ShareSoc Member Barry Gamble has contributed this article.
My recent Financial Times letter “Don’t let the governance guard down in IPO razzmatazz” argued against relaxation of the governance requirements under the listing and AIM rules.
Thirty years ago the scandal surrounding the business affairs of publisher Robert Maxwell prompted the Cadbury report. This defined corporate governance as “the system by which companies are directed and controlled.”
Numerous other reports, directives, rules, regulations, prescribed checklists and best practice guidance have followed since. This confection, including Market Abuse Regulations and the dreaded MIFID II, would likely benefit from some simplification but the principle is all about achieving trust and respect between boards and their shareholders; the agency principle.
We still see far too many examples of governance falling short. So why, decades on from Maxwell, is this still quite so difficult ?
Governance in Practice
To be investable a company needs to show it has good ethical values, a strong responsible culture and adopts the right behaviours. That it has a board transparent in its actions so that shareholders are not left in the dark as to what is going on with their company.
Corporate Governance takes effort and commitment. It is not theoretical box ticking but it is totally compatible with an entrepreneurial board style. It’s though not achieved by the “boiler plate” disclosure one sees with some AIM companies adoption of the QCA Code; reproducing something akin to a “model answer” for the annual report and website disclosures. That’s just form over substance.
It is not all down to boards. By being engaged shareholders, institutional investors have a key part to play; applying the FRC Stewardship Code, not turning the Nelsonian eye on tricky issues and avoiding the outsourcing of governance to, largely formula driven, Proxy Advisors.
In our nominee driven system private shareholders are often unable to vote their shares so active institutions are critical to the interests of individual shareholders.
Regulators and Advisors
Regulators could do with being more visible in following through. From a long list we might mention The Financial Conduct Authority, The Financial Reporting Council and The Takeover Panel.
It’s shareholders which foot the bill for generous fees paid to advisors – brokers, lawyers and auditors amongst them – when prospectuses, circulars and other documents require sign-offs in accordance with regulations and market practice. But without more overt monitoring, naming and shaming how do shareholders derive value from this spending of their money ?
We should not underestimate the counterforces. Arguing that corporate governance costs too much and, perhaps even with some validity, takes up scarce attention bandwidth, some boards may submit to the siren call of the private markets. Such de-listing or AIM de-admission almost certainly needs more safeguards for shareholders which in good faith invest in shares in a public market only to see them removed from that arena.
So, even with the existing protocols, good governance, the G in ESG, is not easily achieved.
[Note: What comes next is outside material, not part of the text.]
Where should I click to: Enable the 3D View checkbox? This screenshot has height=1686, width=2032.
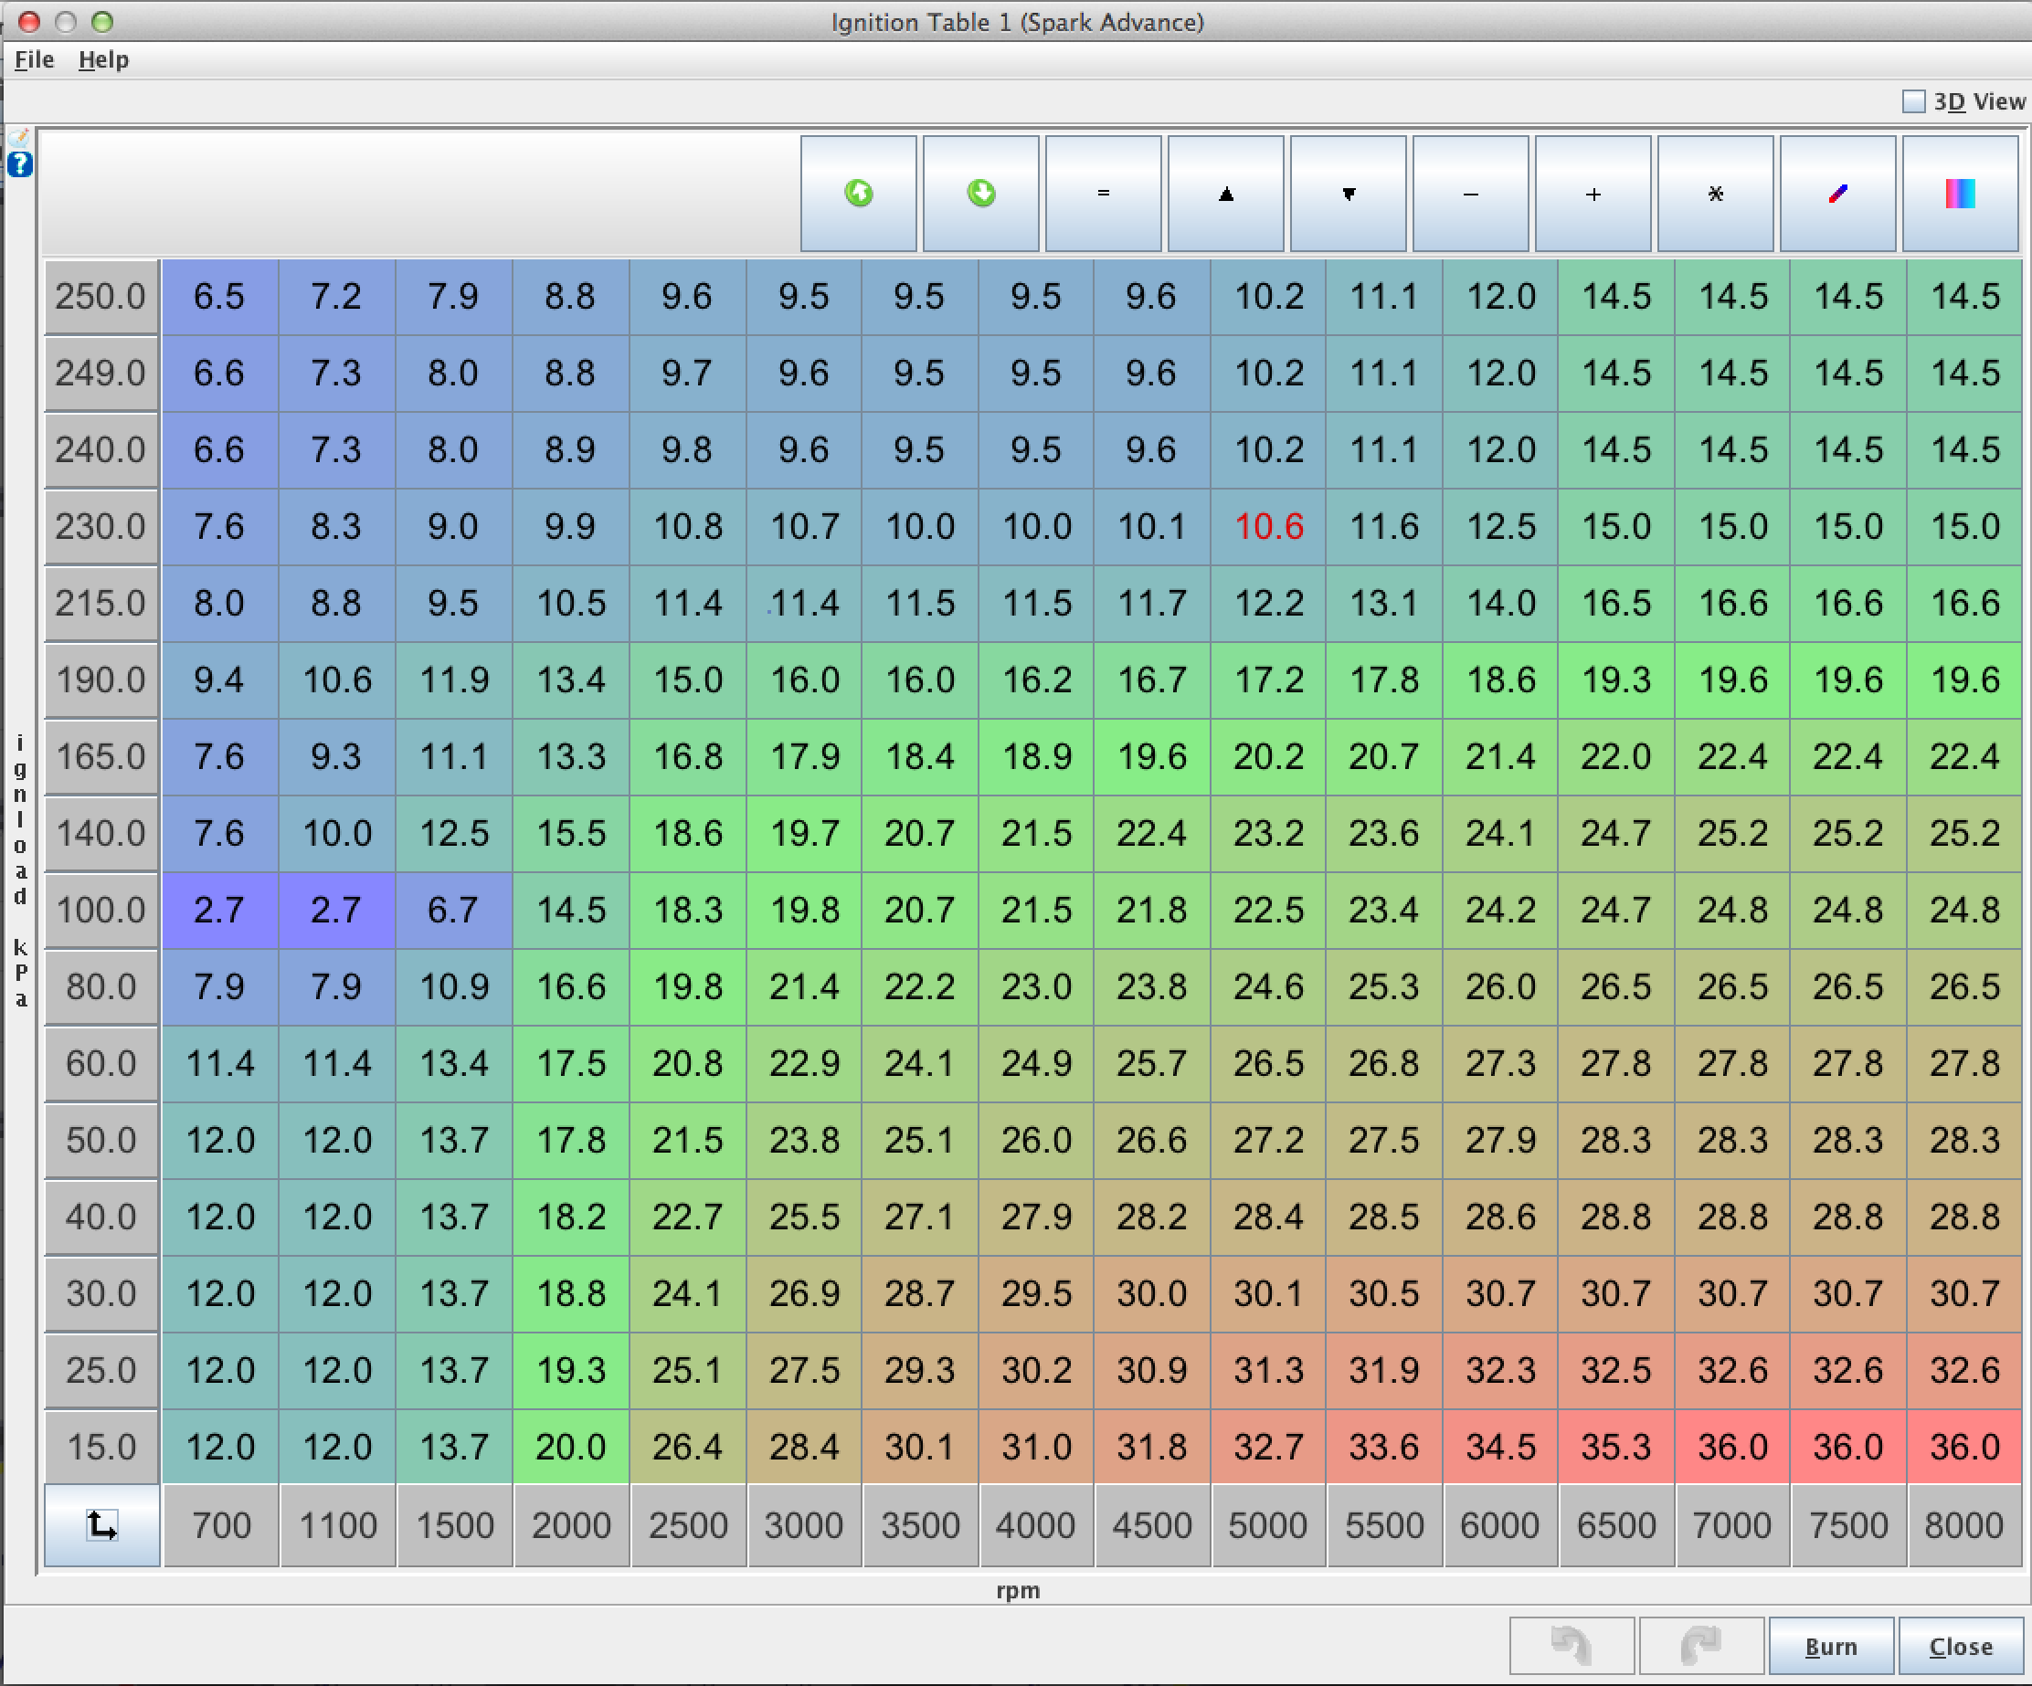tap(1913, 102)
Against this background the recent £5 billion LSE standard listing IPO of, loss making, The Hut Group – with just two pages of its 200 page prospectus devoted to governance – has raised many an eyebrow. The founder and major shareholder is both executive chairman and chief executive as well as being the company’s landlord.
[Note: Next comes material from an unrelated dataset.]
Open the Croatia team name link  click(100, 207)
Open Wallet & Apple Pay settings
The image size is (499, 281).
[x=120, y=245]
In addition there is an executive bonus scheme linked to share price, which could soon be worth several hundred million pounds and, finally, the founder has a golden share to block an early change of control.
The LSE defends this governance regime, which is very much less rigorous than that for AIM, by arguing that this interpretation of the rules aligns with other major European exchanges. Recent submissions, by the LSE and other market operators, to the Treasury review of the UK Listing rules, continue the line.
Right-thinking non-executive directors doing their best to encourage a good approach to governance could be left with a feeling of why are they bothering ?
They know why, of course, but it would help if the London Stock Exchange and other actors might take the lead so as to be more consistent in the application and monitoring of governance requirements across markets.
Any relaxation of standards, in particular the equal treatment of all shareholders, is bound to impact the atmosphere and mood music of corporate governance more generally.
It may not end well.
About the Author
Barry is Chairman, The NED City Debates. As well as being a private investor, Barry is an experienced board director. He has led an AIM IPO, secondary fundraisings, including working with The Takeover Panel, and an AIM de-admission. Through a role as Senior Advisor at Boudicca Proxy he also has experience of activists, institutions and corporate boards in shareholder engagement and activist scenarios.
Alongside board advisory and non-executive roles he regularly writes and speaks about the challenge of board best practice working with a range of organisations and media outlets. The letters columns of the Financial Times have published a number of his views on board best practice and corporate governance. He was Editor-at-Large at Board Room magazine.